The secure technology for communication efficiently enabled encrypted file transfer between a client and server through SSH-based automation. Initially, file transfers were evaluated using Python 3.11 sockets; nevertheless, to improve security, Paramiko was added, employing Secure File Transfer Protocol (SFTP) over SSH. Two principal circumstances have been evaluated: (1) File sharing over a shared network using local IP addresses, and (2) File sharing across different networks using public IP addresses and port forwarding. The system was designed to be installed in SCADA (Supervisory Control and Data Acquisition) systems and industrial control systems (ICS) to facilitate secure remote access and file transfers. Introducing SSH key in place of passwords can be conducted for further security and ensuring strong authentication. In addition, it was recommended to change the common SSH port 22 to an uncommon port for minimizing the risk of brute-force attacks. The script was built in a way such that it will securely send the encrypted files from the client to the server. The safe transmission was accomplished by connecting to the receiver’s IP via SSH credentials and transferring the files to the specified distant locations. The terminal output confirmed the successful completion of the process, ensuring confidentiality and integrity in data transmission. The future improvements can focus on automating key exchange protocols, improving port forwarding, and incorporating two-factor authorization (2FA) for advanced security. This framework offers an extensive framework for secure communication, appropriate to industrial systems, cybersecurity-sensitive situations, and remote data transfers, ensuring rebellion against unwanted access and cyber attacks.

6. Conclusions

This paper provides an elaborate cybersecurity architecture for industrial control systems (ICS) communication networks, including machine learning (ML) for anomaly detection with strong cryptography methods. Using the ICS-Flow dataset, the proposed system exhibits outstanding performance: XGBoost obtains 99.96% accuracy in binary classification, while Decision Tree obtains 99.92% in multi-class scenarios. An autoencoder developed with LSTM effectively detects temporal anomalies by identifying 23 of 500 cases, while the ADWIN approach provides adaptation via real-time drift detection. AES-CBC with HMAC provides confidentiality and integrity, and the hybrid AES-GCM with RSA approach enhances security via secure key exchange as well as intrinsic authentication, verified by IND-CPA and IND-CCA compliance. The hardware implemented on a PYNQ-Zynq board which validates real-time feasibility, with a testing duration of 0.11 s.
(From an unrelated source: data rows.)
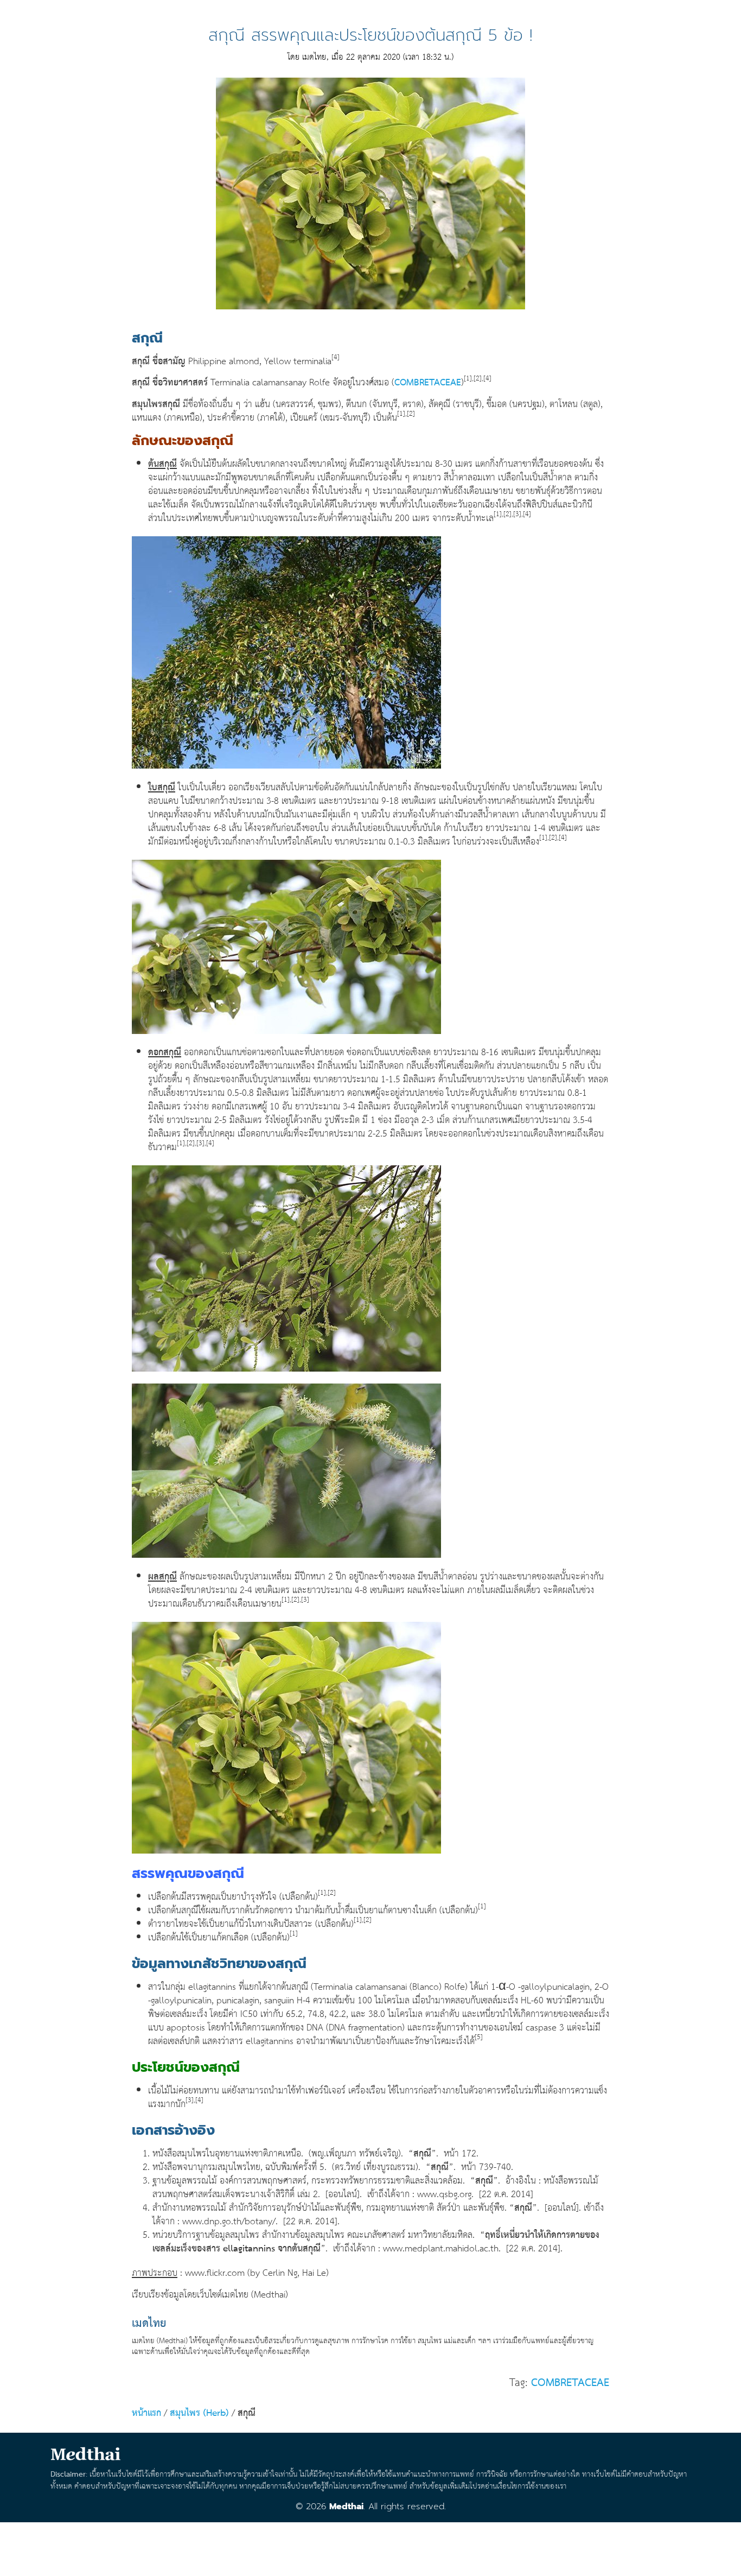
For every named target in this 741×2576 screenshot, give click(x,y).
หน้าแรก (146, 2413)
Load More (370, 2545)
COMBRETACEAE (427, 382)
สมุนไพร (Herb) (199, 2413)
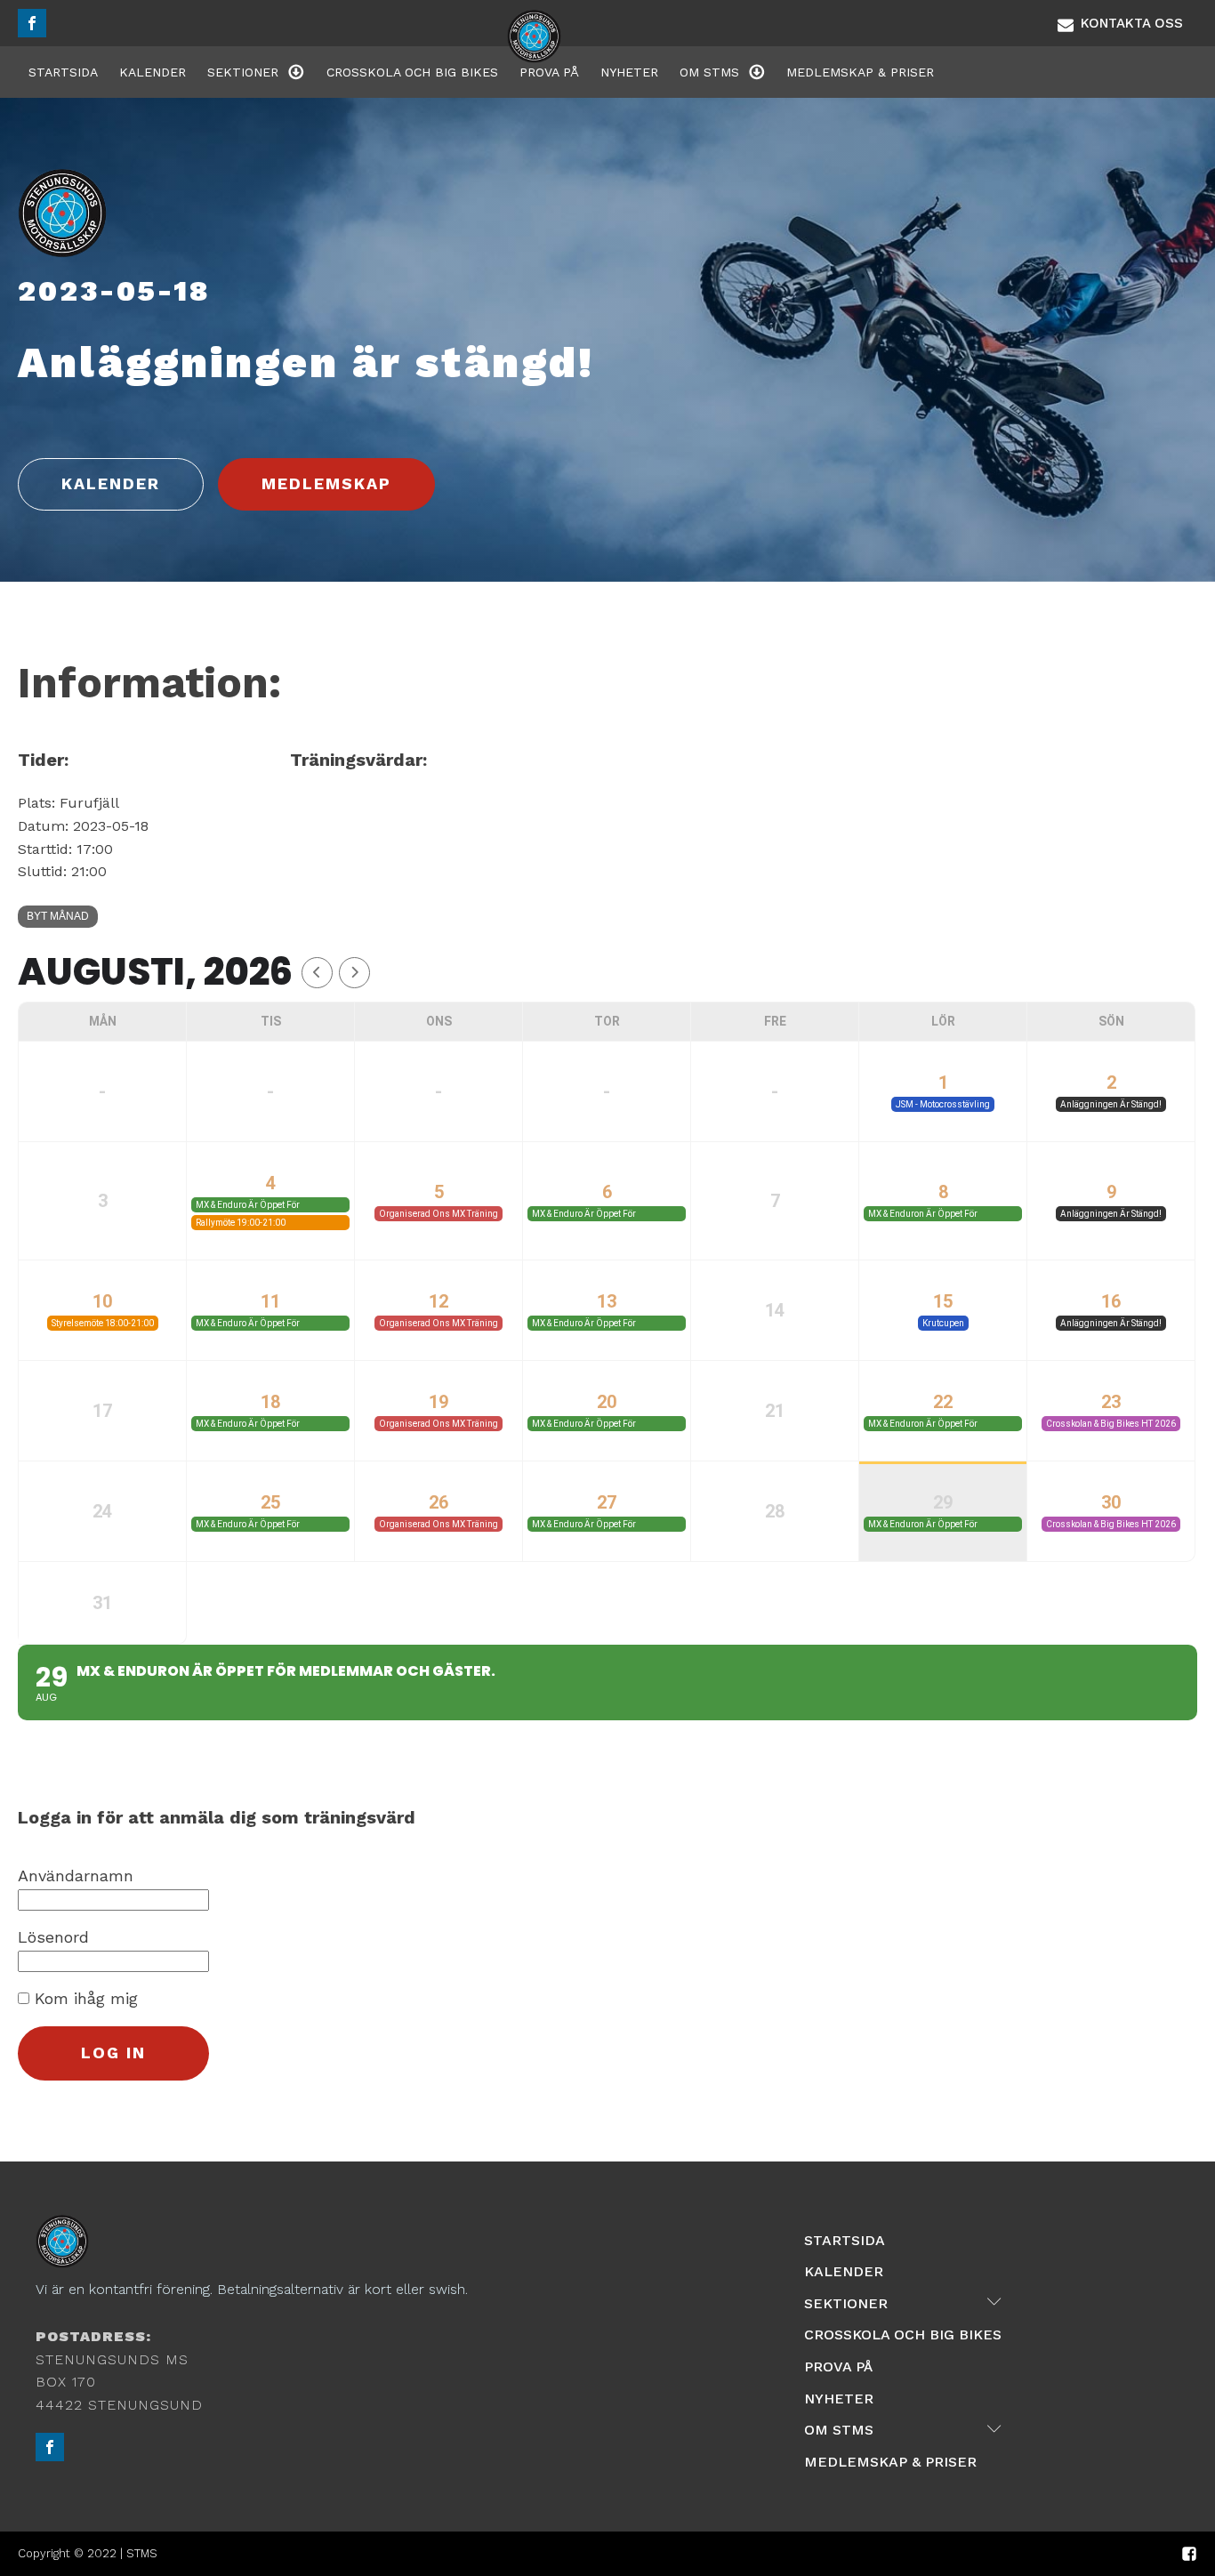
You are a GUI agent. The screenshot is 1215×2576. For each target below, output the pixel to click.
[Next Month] (354, 972)
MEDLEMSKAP (326, 483)
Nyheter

The system identifies deficiencies in previous research by combining adaptive machine learning with post-quantum encryption and blockchain auditability, adapting various ICS protocols (e.g., Modbus, IEC, DNP3). Security assessments confirm robustness against brute-force attacks (requiring ${10}^{51}$ years for 256-bit keys), tampering, and cryptanalytic threats. Still, limitations comprise nonce management in AES-GCM and computational cost in resource-limited environments. This project enhances ICS cybersecurity by providing a scalable and secure solution for next-generation industrial networks. Future efforts should maximize efficiency and investigate FPGA accelerations to improve practical applicability.